I’m still nursing. People come in and sit around fidgeting while they wait for their issues to be diagnosed. Sometimes, when appropriate I make them laugh. I relate to them. I let them know that this isn’t anything that any of us really want to deal with.

In my head, as all nurses do, I diagnose them: rheumatoid arthritis, liver problems, diabetes. I don’t say anything even when they begin to share their ailments because we all take the vow not to diagnose people. No matter how much training we have we aren’t skilled enough to diagnose people.

It’s the same. I’m not a doctor. I’m not a mechanic. I don’t tell them that I think that their brakes are bad or that what they’re describing sounds like their power steering pump is going out.

I use my training to  let trained people do what they are trained to do and when they give me the go ahead I break the bad news. I sit next to people or I stand behind the counter, depending on what the customer needs. I try to break it to them easily, gently. No one wants to hear that their compressor, the heart of the ac system isn’t working. No one wants to hear that because they didn’t come in for their regularly scheduled check ups a simple thing has gotten out of control and they now need a new rotor, transmission, engine.

I’m still nursing. I left nursing but I am still nursing. Still taking care of people.

How You Learn To Hate Yourself or When I Realized That My Lips Were Big

So I just posted a selfie on IG and when I looked at it I realized how large my lips were. Funny thing: I have never thought that my lips were large. I’ve never paid them any attention except to apply some Chapstick. If you know me you know lipstick is such a rare occasion that I don’t even own any.

Anyways, I never thought of how large my lips were until there was this huge racist uproar on MAC Cosmetics IG. And even then I didn’t say anything. I guess I just sort of absorbed it.

That selfie made me think of all of the parts of my body that I’ve thought were too much. And when exactly that happened, like my breasts… They became too large when it was cooler to have smaller perky breasts. Anything larger than a hand full was too much. That’s what the media has shown us for so long.

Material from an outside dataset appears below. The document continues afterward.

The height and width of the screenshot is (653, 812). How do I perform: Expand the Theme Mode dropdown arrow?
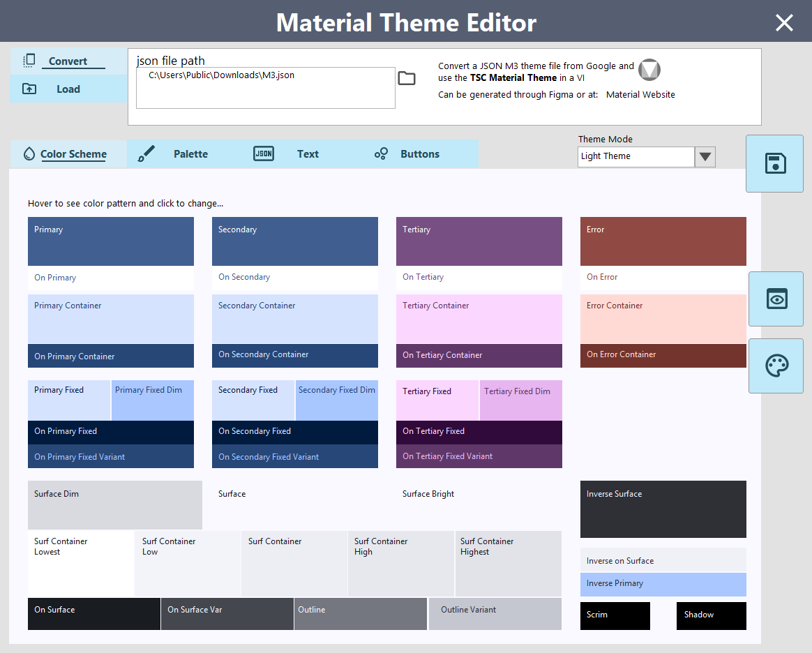705,157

Until getting larger boobs became a thing. Even then the media loves those perky fake ones over us heavy full breasted girls.

I know I know you’re like Adrien what are you talking about but this is how women especially black women begin to internalize hatred for aspects of themselves. I don’t hate my lips but now I know that they’re large. *shrugs* Now I know they match my Michael Jackson Nose.

Also,  I keep seeing my “social media friends” mention how they are so over the talk about racism and this and that and why don’t black people get over things that happened in the past.

Sidebar: Acknowledge your privilege. You can turn it off.

But the reason we can’t just get over it, whatever IT is, is because the past is today. It’s because being a black woman in America means that at any given moment a portion of your body can become unacceptable, too much, and ugly while it is lauded and applauded after someone else purchases it.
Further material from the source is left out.